» Brief
Determine how many lines of the listing below hold the string "computer", then state that number alone.

********

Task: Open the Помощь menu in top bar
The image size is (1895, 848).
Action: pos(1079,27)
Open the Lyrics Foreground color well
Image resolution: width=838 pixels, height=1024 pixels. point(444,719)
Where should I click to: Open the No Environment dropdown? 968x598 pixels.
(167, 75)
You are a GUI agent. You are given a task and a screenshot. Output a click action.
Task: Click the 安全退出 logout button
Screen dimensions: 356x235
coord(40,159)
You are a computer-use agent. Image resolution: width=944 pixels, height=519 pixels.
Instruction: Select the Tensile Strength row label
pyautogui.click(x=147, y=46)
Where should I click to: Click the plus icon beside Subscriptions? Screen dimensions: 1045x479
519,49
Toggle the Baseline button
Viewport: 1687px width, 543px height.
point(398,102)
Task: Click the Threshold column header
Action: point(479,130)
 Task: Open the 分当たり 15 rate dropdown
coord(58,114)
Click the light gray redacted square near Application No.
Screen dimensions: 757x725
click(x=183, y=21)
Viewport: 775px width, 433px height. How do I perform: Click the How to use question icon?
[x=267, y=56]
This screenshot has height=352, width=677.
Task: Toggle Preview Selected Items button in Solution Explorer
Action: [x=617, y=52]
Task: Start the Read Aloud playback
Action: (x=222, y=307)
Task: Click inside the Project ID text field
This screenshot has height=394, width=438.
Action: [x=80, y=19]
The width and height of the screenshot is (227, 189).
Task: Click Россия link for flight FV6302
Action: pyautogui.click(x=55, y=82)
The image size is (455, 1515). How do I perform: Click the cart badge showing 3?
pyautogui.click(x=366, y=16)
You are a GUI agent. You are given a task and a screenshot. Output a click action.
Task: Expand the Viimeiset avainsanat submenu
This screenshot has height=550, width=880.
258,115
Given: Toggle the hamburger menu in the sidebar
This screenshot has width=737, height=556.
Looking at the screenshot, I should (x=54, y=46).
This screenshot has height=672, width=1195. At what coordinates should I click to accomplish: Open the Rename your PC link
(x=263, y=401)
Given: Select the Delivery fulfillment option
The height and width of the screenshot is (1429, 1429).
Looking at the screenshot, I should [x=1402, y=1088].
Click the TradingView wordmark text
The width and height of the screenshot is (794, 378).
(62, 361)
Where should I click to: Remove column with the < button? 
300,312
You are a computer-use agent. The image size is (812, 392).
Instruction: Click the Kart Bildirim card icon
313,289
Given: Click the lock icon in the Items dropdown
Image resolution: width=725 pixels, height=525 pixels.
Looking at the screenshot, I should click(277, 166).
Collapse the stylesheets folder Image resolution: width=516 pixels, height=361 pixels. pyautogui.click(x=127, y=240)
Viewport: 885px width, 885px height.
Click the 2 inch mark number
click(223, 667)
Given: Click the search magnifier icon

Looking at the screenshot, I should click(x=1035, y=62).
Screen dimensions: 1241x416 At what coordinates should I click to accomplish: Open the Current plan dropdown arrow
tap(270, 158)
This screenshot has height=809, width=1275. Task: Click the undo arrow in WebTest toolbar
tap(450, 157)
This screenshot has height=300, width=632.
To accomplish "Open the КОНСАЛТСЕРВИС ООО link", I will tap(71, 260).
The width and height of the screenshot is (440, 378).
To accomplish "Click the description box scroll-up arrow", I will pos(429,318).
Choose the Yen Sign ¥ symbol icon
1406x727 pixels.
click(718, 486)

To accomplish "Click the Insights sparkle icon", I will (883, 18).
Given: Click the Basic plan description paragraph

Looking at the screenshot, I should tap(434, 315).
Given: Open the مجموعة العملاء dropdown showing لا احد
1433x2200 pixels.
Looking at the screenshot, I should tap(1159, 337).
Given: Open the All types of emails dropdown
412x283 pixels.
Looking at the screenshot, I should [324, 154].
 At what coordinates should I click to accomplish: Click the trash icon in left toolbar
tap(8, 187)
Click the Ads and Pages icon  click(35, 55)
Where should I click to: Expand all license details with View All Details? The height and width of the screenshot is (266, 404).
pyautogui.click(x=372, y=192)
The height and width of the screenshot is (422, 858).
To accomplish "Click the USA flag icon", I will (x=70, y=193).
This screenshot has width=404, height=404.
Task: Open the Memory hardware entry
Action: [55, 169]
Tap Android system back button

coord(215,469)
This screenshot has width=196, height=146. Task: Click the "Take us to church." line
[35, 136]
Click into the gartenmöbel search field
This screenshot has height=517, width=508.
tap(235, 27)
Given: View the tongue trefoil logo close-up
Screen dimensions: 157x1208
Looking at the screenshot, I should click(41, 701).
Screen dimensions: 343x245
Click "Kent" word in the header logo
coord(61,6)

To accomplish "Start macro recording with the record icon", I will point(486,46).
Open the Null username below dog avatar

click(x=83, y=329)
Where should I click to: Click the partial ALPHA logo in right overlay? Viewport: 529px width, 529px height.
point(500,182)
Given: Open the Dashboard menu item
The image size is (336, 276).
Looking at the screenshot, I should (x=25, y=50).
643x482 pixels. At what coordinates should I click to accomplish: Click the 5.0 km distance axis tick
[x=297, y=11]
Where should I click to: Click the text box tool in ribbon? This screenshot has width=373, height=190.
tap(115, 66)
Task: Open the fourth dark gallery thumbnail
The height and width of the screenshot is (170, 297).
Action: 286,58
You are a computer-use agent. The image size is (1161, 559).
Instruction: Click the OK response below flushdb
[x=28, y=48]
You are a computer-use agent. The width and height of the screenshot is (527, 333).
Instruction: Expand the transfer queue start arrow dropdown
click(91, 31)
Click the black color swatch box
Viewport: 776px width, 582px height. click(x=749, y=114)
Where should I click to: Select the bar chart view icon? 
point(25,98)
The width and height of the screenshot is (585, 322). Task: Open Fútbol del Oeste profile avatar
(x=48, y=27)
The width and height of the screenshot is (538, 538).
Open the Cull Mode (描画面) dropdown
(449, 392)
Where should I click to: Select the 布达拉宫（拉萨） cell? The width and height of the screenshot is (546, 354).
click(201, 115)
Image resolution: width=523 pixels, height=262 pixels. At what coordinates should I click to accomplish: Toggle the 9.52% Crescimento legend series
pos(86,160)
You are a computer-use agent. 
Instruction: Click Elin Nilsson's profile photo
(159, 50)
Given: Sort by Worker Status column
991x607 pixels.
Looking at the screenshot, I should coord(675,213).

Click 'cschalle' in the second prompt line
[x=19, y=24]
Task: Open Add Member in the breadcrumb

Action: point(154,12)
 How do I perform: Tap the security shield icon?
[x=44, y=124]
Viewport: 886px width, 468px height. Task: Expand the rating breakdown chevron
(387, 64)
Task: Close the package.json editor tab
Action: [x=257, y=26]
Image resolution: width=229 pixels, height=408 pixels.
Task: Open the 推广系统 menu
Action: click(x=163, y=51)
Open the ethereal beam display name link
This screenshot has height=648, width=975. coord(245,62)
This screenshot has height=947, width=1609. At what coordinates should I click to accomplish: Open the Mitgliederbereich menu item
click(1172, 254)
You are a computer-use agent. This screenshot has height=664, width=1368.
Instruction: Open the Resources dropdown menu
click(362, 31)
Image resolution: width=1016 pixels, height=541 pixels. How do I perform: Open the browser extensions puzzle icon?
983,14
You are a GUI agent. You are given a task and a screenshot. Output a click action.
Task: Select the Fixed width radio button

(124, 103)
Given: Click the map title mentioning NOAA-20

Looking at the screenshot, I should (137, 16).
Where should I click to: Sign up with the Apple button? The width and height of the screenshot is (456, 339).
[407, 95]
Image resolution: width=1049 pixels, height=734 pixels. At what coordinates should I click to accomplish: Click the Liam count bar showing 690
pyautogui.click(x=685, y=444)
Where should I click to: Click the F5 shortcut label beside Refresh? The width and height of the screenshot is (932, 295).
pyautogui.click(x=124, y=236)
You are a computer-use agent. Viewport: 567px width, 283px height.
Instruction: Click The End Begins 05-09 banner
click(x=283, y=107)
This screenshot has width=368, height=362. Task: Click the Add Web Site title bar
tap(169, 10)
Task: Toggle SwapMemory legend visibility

********

» The completed task
7